AnchorInv: Few-Shot Class-Incremental Learning of Physiological Signals via Representation Space Guided Inversion
Chenqi Li, Boyan Gao, Gabriel Jones, Timothy Denison, Tingting Zhu
TL;DR
This work tackles few-shot class-incremental learning (FSCIL) for physiological time-series data under privacy constraints, where storing raw samples is undesirable. It introduces AnchorInv, a method that builds a feature-space anchor set from base-session embeddings and uses MAE-driven inversion to synthesize replay samples aligned to those anchors, enabling faithful retention of prior knowledge while adapting to new classes. Through extensive experiments on BCI, NHIE, and GRABMyo datasets, AnchorInv consistently outperforms state-of-the-art baselines in Macro-F1 across base and incremental classes, with statistically significant improvements and strong qualitative analysis of inverted samples.

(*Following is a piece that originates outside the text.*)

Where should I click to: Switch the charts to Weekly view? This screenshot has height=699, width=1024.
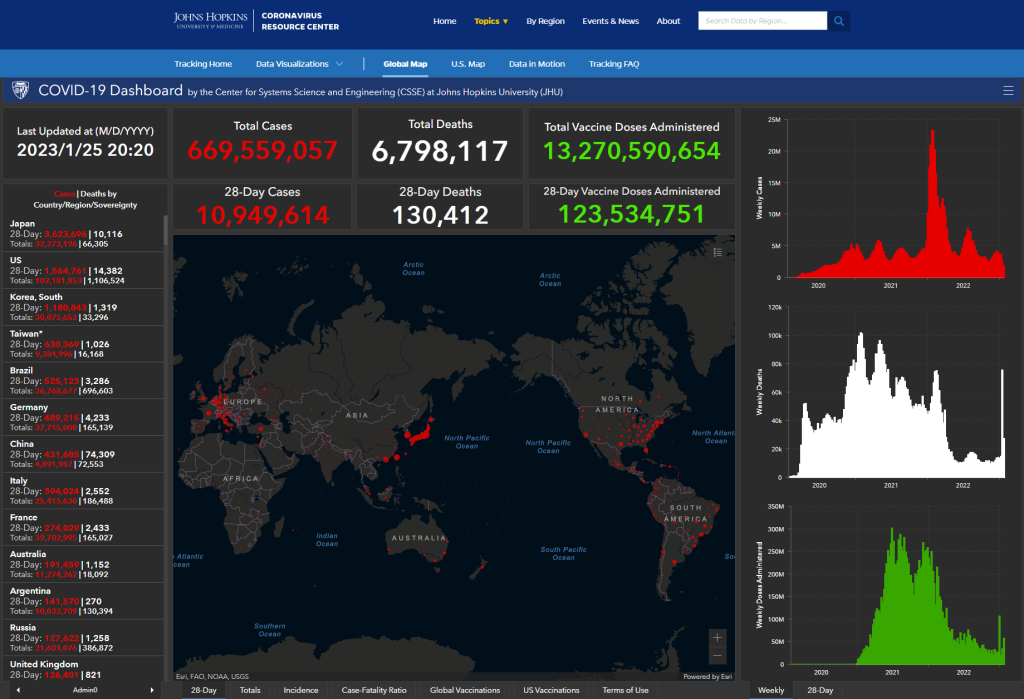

The approach demonstrates that guiding inversion with anchor points provides privacy-preserving, effective regularization for backbone finetuning in FSCIL, with practical guidance on anchor selection and shot counts for robust deployment.
Abstract
Deep learning models have demonstrated exceptional performance in a variety of real-world applications. These successes are often attributed to strong base models that can generalize to novel tasks with limited supporting data while keeping prior knowledge intact. However, these impressive results are based on the availability of a large amount of high-quality data, which is often lacking in specialized biomedical applications. In such fields, models are usually developed with limited data that arrive incrementally with novel categories. This requires the model to adapt to new information while preserving existing knowledge. Few-Shot Class-Incremental Learning (FSCIL) methods offer a promising approach to addressing these challenges, but they also depend on strong base models that face the same aforementioned limitations. To overcome these constraints, we propose AnchorInv following the straightforward and efficient buffer-replay strategy. Instead of selecting and storing raw data, AnchorInv generates synthetic samples guided by anchor points in the feature space. This approach protects privacy and regularizes the model for adaptation. When evaluated on three public physiological time series datasets, AnchorInv exhibits efficient knowledge forgetting prevention and improved adaptation to novel classes, surpassing state-of-the-art baselines.